- [What you have to do] Every entry below should be written out exactly, and no image should appear.

- [Task material]
-----

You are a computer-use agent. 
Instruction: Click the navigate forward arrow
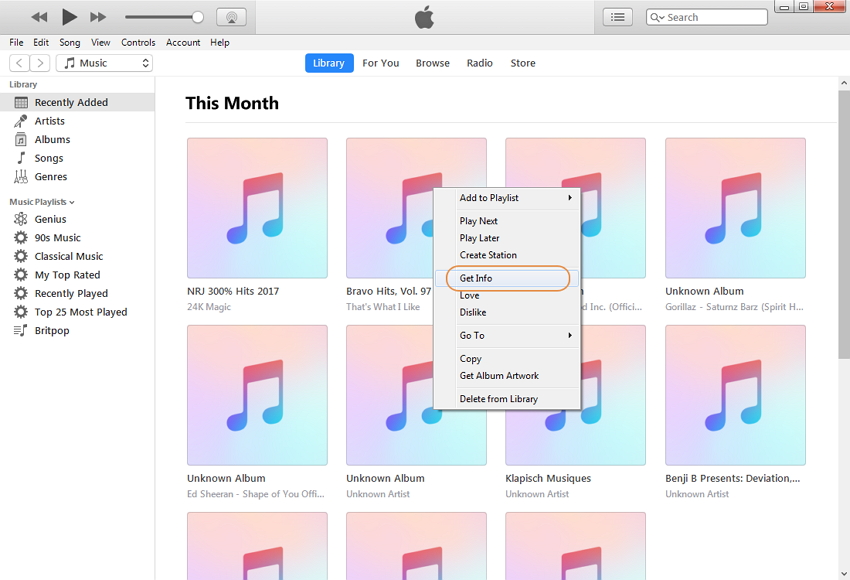(x=40, y=63)
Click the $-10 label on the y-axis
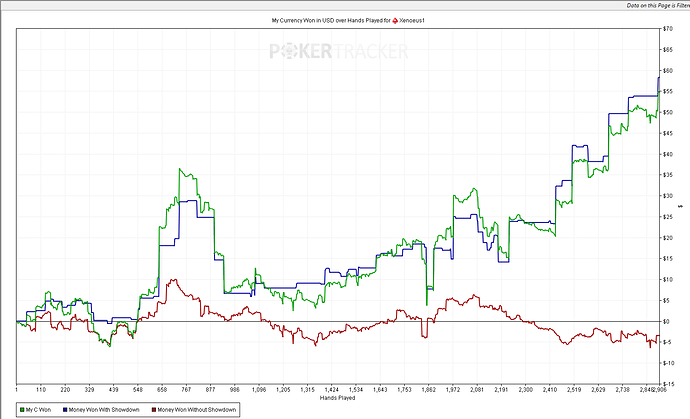Screen dimensions: 690x419 (x=666, y=362)
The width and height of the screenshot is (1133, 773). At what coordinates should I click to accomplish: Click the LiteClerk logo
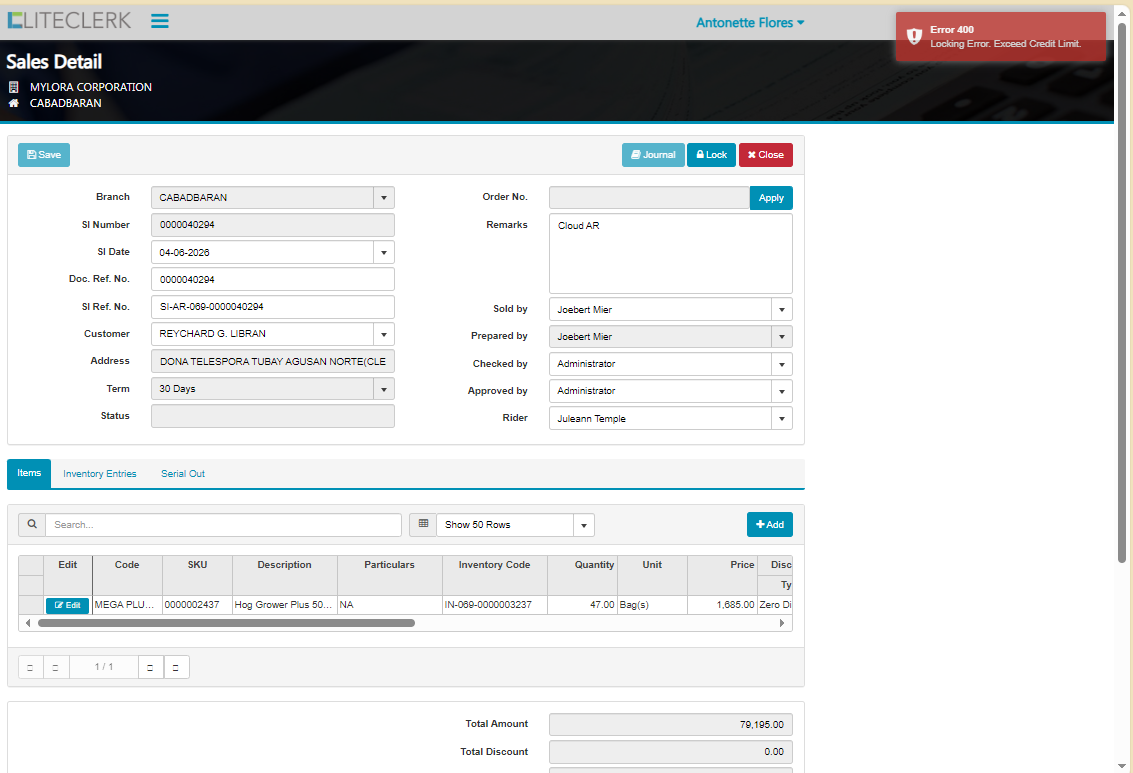click(69, 20)
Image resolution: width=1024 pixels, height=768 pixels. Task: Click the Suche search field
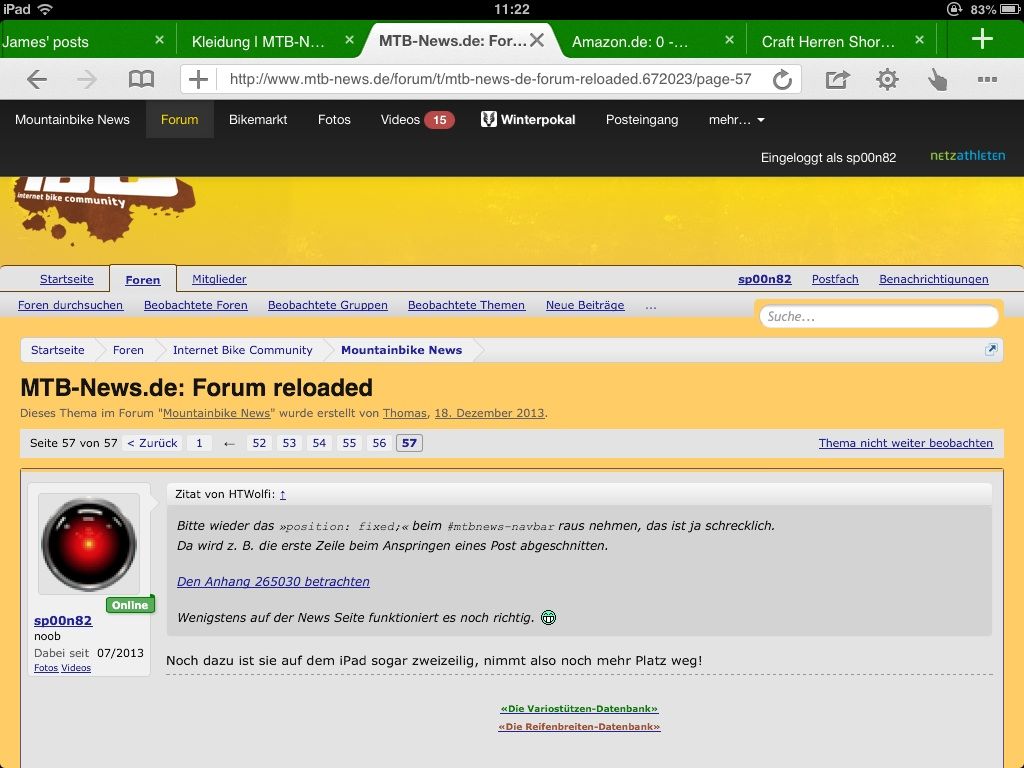click(879, 316)
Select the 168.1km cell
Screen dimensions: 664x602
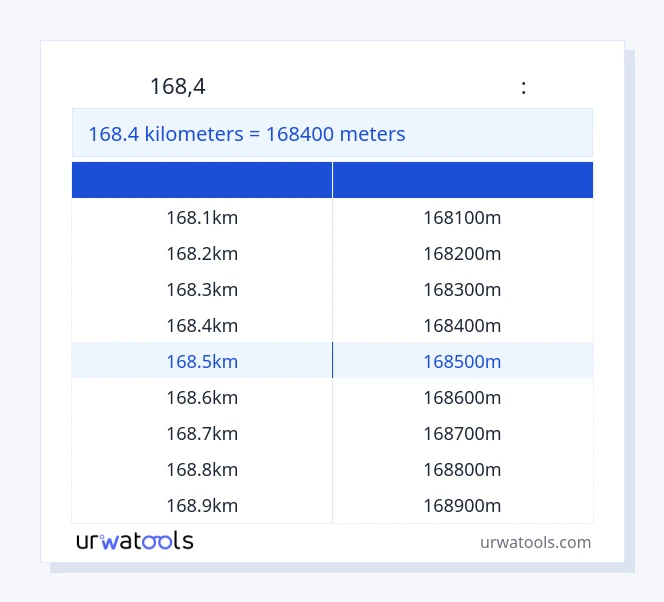tap(202, 217)
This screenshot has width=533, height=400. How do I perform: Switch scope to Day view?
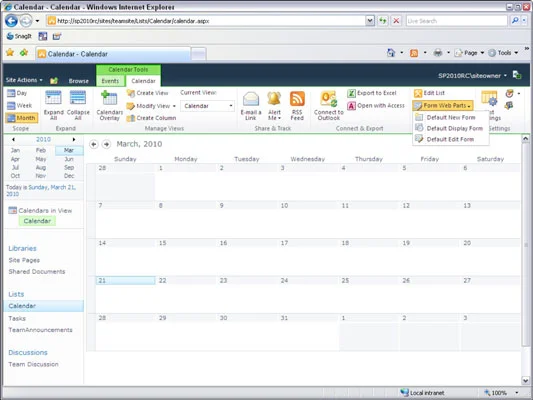[x=17, y=93]
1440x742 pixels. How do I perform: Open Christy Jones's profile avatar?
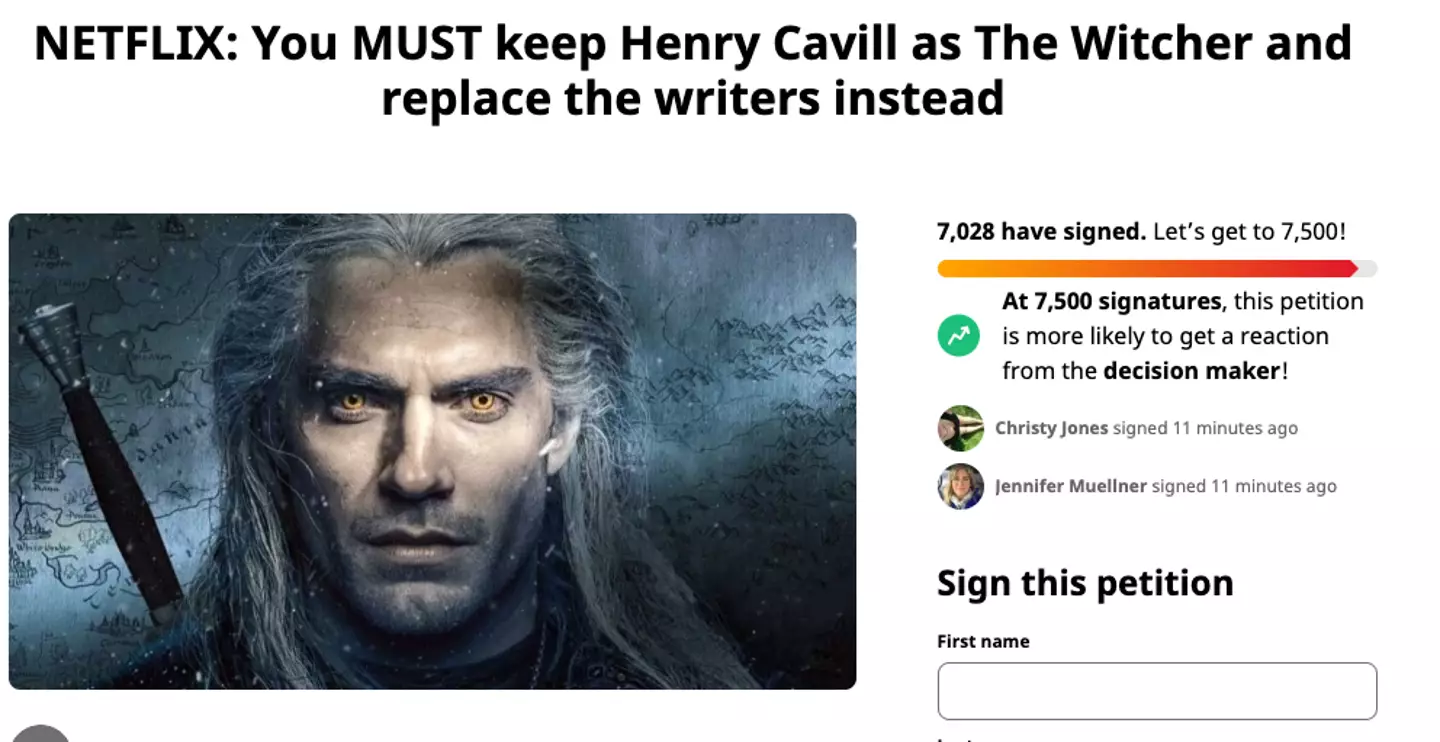coord(960,428)
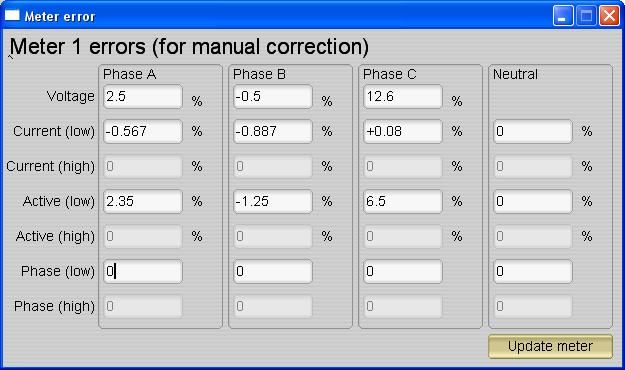Focus Phase A Current (low) field -0.567
The height and width of the screenshot is (370, 625).
click(x=143, y=131)
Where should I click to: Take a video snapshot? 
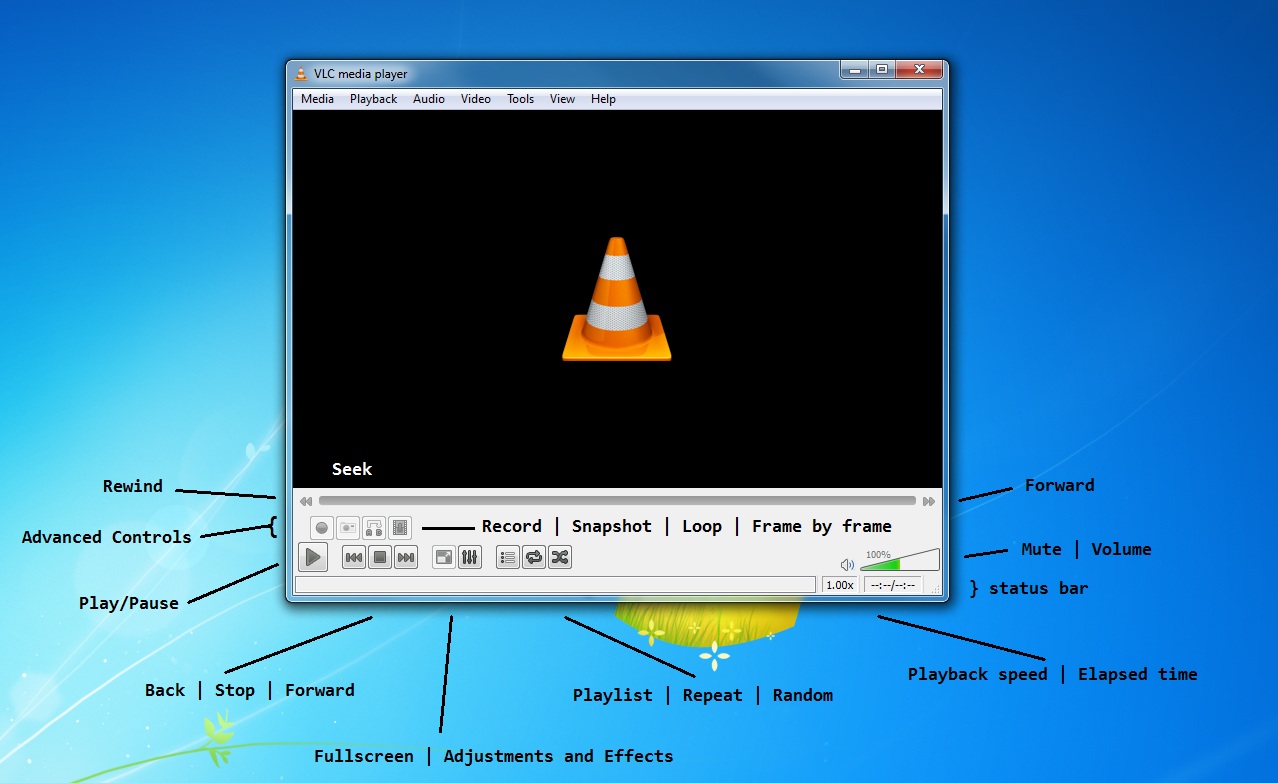[348, 527]
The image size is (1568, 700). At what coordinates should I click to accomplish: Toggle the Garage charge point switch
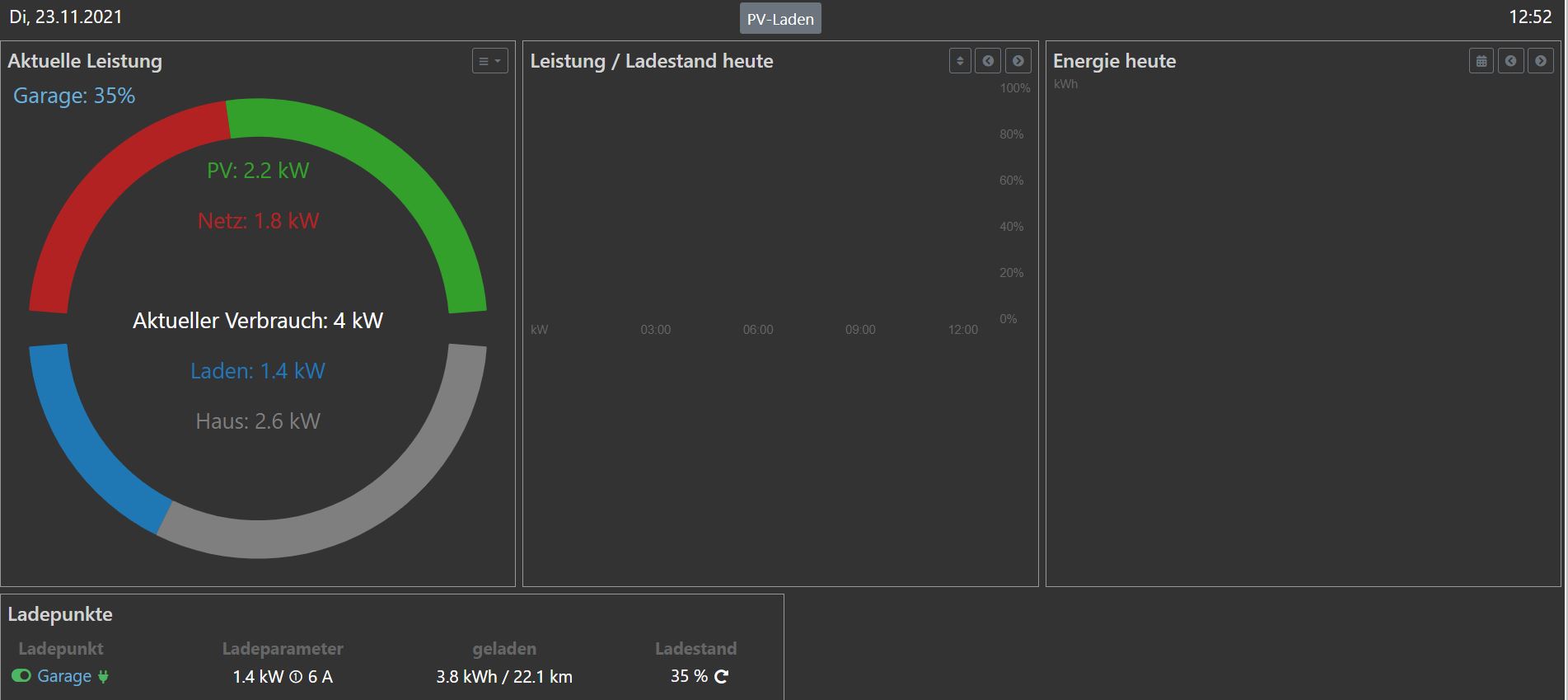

-----

- [Exercise result]
You are a computer-use agent. 
Instruction: Click the navigate forward arrow
(x=40, y=63)
Click the $-10 label on the y-axis
Screen dimensions: 690x419 (x=666, y=362)
The width and height of the screenshot is (1133, 773). At what coordinates should I click to accomplish: Click the LiteClerk logo
click(69, 20)
Image resolution: width=1024 pixels, height=768 pixels. Task: Click the Suche search field
click(879, 316)
Select the 168.1km cell
Screen dimensions: 664x602
tap(202, 217)
This screenshot has width=533, height=400. How do I perform: Switch scope to Day view?
[x=17, y=93]
1440x742 pixels. How do I perform: Open Christy Jones's profile avatar?
coord(960,428)
Focus Phase A Current (low) field -0.567
The height and width of the screenshot is (370, 625).
click(x=143, y=131)
Where should I click to: Take a video snapshot? 
[348, 527]
The image size is (1568, 700). At what coordinates should I click to accomplish: Toggle the Garage charge point switch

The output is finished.